▸ RECORDS PROVIDED
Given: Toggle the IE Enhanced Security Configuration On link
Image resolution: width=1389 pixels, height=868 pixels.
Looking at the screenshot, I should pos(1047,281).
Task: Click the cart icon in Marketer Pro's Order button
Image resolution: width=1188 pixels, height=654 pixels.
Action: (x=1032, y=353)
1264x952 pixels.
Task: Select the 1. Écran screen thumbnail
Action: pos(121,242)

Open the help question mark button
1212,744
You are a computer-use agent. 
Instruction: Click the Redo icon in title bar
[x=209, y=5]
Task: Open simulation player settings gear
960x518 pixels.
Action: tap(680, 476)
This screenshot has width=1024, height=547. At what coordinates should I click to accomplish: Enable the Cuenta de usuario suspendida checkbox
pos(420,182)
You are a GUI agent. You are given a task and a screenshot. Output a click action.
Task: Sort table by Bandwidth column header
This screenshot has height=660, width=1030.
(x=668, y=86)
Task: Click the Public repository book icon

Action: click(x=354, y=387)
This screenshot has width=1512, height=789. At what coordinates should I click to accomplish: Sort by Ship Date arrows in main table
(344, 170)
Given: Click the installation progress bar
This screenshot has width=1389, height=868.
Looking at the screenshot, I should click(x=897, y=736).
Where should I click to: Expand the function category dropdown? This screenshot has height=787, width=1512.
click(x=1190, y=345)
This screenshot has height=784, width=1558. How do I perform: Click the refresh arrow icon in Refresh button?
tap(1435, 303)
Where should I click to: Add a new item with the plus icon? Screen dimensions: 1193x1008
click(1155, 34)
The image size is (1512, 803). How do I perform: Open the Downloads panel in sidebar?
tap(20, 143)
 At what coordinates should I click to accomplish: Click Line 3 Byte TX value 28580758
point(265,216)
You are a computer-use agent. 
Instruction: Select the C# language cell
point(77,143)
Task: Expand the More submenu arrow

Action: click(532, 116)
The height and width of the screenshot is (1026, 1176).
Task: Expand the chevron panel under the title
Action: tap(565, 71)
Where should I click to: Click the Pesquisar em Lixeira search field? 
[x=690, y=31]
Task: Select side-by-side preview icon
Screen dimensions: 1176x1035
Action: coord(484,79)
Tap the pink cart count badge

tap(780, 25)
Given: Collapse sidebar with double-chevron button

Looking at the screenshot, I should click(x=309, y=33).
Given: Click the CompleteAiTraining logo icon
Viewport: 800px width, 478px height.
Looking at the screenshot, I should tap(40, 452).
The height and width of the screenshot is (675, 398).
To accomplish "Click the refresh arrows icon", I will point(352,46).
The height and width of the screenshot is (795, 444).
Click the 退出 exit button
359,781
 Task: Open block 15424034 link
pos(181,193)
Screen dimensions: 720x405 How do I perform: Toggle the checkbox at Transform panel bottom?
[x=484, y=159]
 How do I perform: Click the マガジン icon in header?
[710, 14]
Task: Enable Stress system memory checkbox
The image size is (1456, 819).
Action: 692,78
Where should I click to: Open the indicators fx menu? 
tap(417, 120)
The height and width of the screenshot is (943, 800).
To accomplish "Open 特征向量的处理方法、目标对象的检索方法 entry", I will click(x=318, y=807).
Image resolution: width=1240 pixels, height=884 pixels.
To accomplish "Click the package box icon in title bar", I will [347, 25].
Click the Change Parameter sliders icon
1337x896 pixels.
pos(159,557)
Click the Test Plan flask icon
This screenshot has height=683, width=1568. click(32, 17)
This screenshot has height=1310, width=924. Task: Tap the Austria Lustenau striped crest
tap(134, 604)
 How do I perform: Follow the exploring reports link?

▸ EXERCISE AIM
Copy every row above word for word, in the same order.

▸ RESPONSE TO THE EXERCISE
Given: Toggle the IE Enhanced Security Configuration On link
Image resolution: width=1389 pixels, height=868 pixels.
Looking at the screenshot, I should pos(1047,281).
Task: Click the cart icon in Marketer Pro's Order button
Image resolution: width=1188 pixels, height=654 pixels.
Action: (x=1032, y=353)
1264x952 pixels.
Task: Select the 1. Écran screen thumbnail
Action: pos(121,242)

Open the help question mark button
1212,744
You are a computer-use agent. 
Instruction: Click the Redo icon in title bar
[x=209, y=5]
Task: Open simulation player settings gear
960x518 pixels.
Action: tap(680, 476)
This screenshot has width=1024, height=547. At what coordinates should I click to accomplish: Enable the Cuenta de usuario suspendida checkbox
pos(420,182)
You are a GUI agent. You are given a task and a screenshot. Output a click action.
Task: Sort table by Bandwidth column header
This screenshot has height=660, width=1030.
(x=668, y=86)
Task: Click the Public repository book icon

Action: click(x=354, y=387)
This screenshot has width=1512, height=789. At what coordinates should I click to accomplish: Sort by Ship Date arrows in main table
(344, 170)
Given: Click the installation progress bar
This screenshot has width=1389, height=868.
Looking at the screenshot, I should click(x=897, y=736).
Where should I click to: Expand the function category dropdown? This screenshot has height=787, width=1512.
click(x=1190, y=345)
This screenshot has height=784, width=1558. How do I perform: Click the refresh arrow icon in Refresh button?
tap(1435, 303)
Where should I click to: Add a new item with the plus icon? Screen dimensions: 1193x1008
click(1155, 34)
The image size is (1512, 803). How do I perform: Open the Downloads panel in sidebar?
tap(20, 143)
 At what coordinates should I click to accomplish: Click Line 3 Byte TX value 28580758
point(265,216)
You are a computer-use agent. 
Instruction: Select the C# language cell
point(77,143)
Task: Expand the More submenu arrow

Action: click(532, 116)
The height and width of the screenshot is (1026, 1176).
Task: Expand the chevron panel under the title
Action: tap(565, 71)
Where should I click to: Click the Pesquisar em Lixeira search field? 
[x=690, y=31]
Task: Select side-by-side preview icon
Screen dimensions: 1176x1035
Action: coord(484,79)
Tap the pink cart count badge

tap(780, 25)
Given: Collapse sidebar with double-chevron button

Looking at the screenshot, I should click(x=309, y=33).
Given: Click the CompleteAiTraining logo icon
Viewport: 800px width, 478px height.
Looking at the screenshot, I should tap(40, 452).
The height and width of the screenshot is (675, 398).
To accomplish "Click the refresh arrows icon", I will point(352,46).
The height and width of the screenshot is (795, 444).
Click the 退出 exit button
359,781
 Task: Open block 15424034 link
pos(181,193)
Screen dimensions: 720x405 How do I perform: Toggle the checkbox at Transform panel bottom?
[x=484, y=159]
 How do I perform: Click the マガジン icon in header?
[710, 14]
Task: Enable Stress system memory checkbox
The image size is (1456, 819).
Action: 692,78
Where should I click to: Open the indicators fx menu? 
tap(417, 120)
The height and width of the screenshot is (943, 800).
To accomplish "Open 特征向量的处理方法、目标对象的检索方法 entry", I will click(x=318, y=807).
Image resolution: width=1240 pixels, height=884 pixels.
To accomplish "Click the package box icon in title bar", I will [347, 25].
Click the Change Parameter sliders icon
1337x896 pixels.
pos(159,557)
Click the Test Plan flask icon
This screenshot has height=683, width=1568. click(32, 17)
This screenshot has height=1310, width=924. Task: Tap the Austria Lustenau striped crest
tap(134, 604)
 How do I perform: Follow the exploring reports link?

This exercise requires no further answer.